Please format the material from the line with "This screenshot has height=455, width=951." through the line with "pyautogui.click(x=458, y=23)", both included, as a JSON list of strings with one string per line and no blank lines. Leave the pictures out.

--- START OF SUPPLIED MATERIAL ---

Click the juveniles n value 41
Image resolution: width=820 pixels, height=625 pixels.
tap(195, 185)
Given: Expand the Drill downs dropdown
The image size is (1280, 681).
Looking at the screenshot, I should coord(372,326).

--- END OF SUPPLIED MATERIAL ---
--- START OF SUPPLIED MATERIAL ---

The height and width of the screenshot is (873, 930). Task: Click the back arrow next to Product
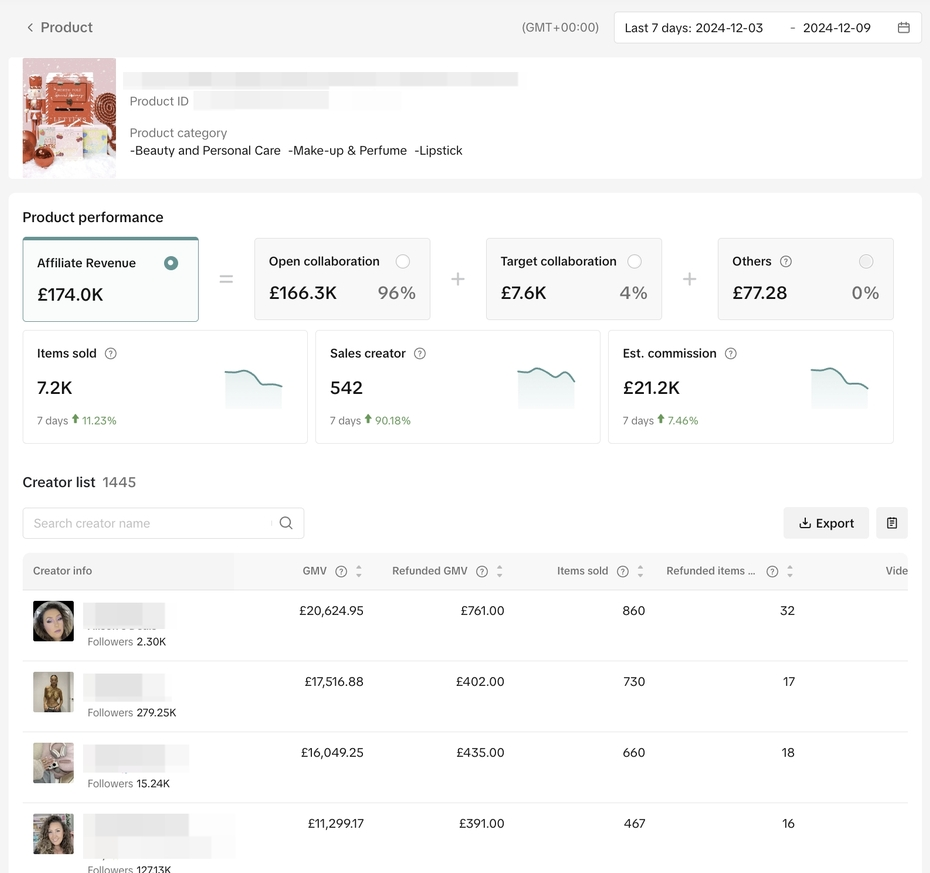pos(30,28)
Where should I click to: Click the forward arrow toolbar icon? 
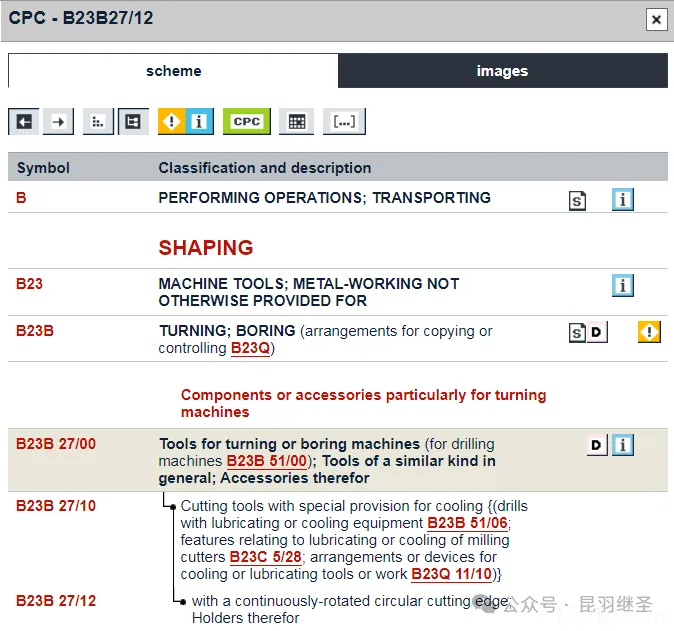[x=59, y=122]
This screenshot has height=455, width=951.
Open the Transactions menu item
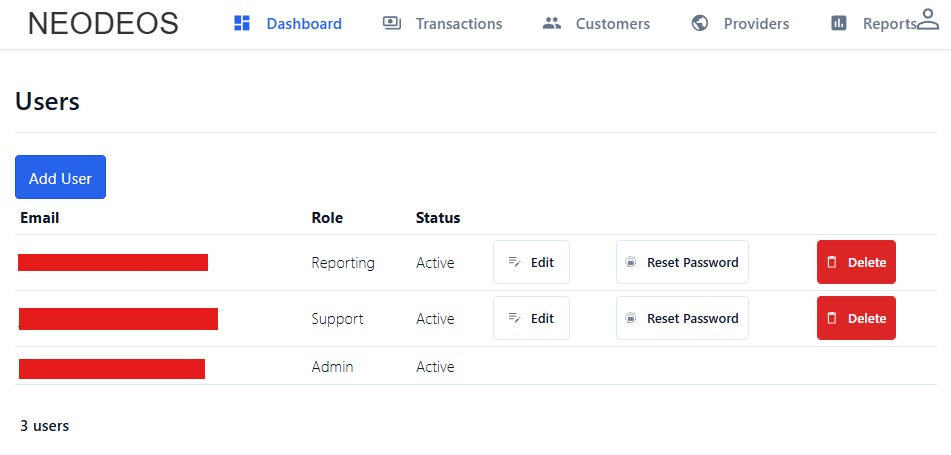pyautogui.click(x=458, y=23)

--- END OF SUPPLIED MATERIAL ---
--- START OF SUPPLIED MATERIAL ---

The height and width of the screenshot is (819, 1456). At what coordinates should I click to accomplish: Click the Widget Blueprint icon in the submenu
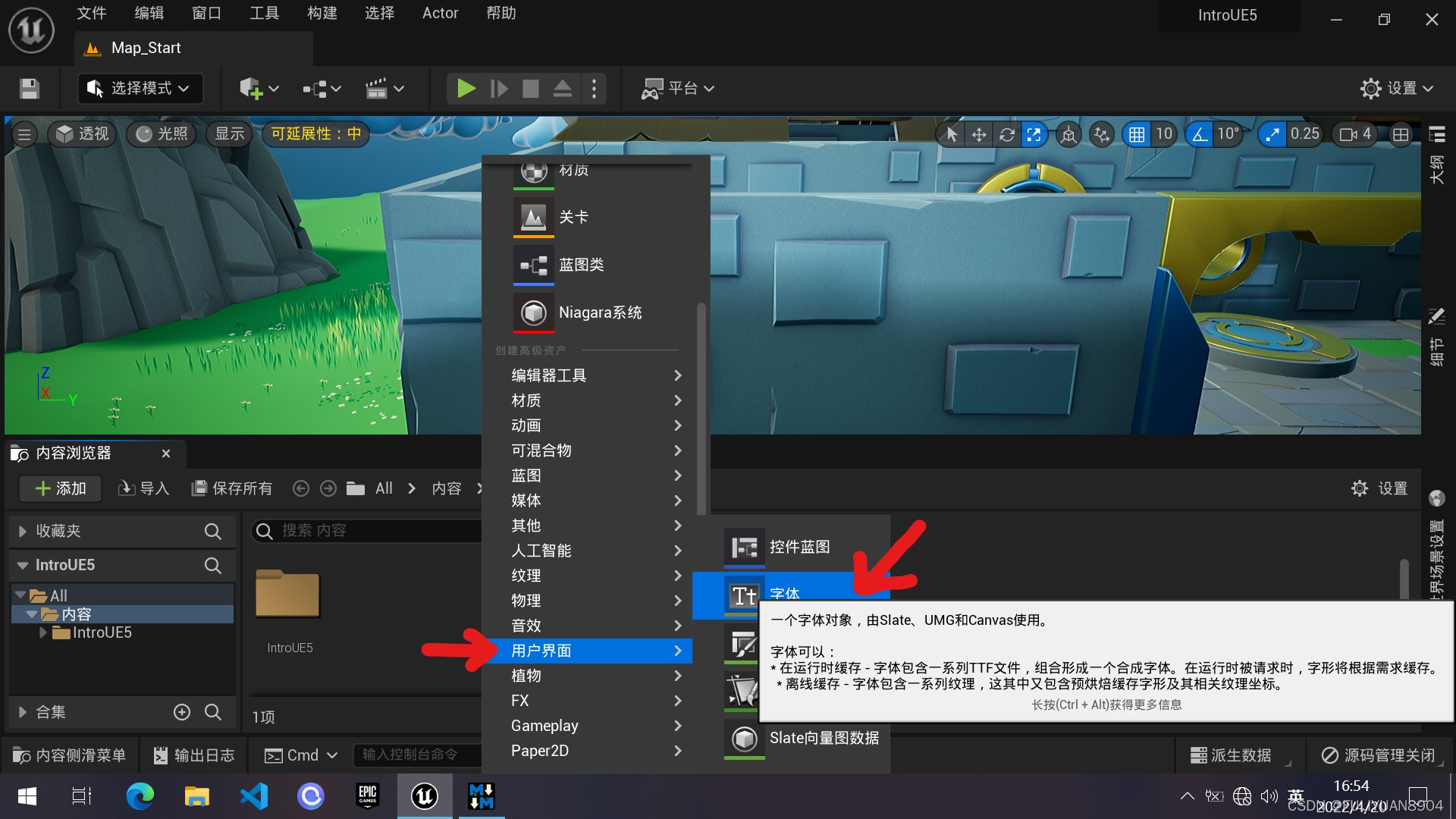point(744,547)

--- END OF SUPPLIED MATERIAL ---

■ **FINAL RESULT**:
[
  "This screenshot has height=455, width=951.",
  "Open the Transactions menu item",
  "pyautogui.click(x=458, y=23)"
]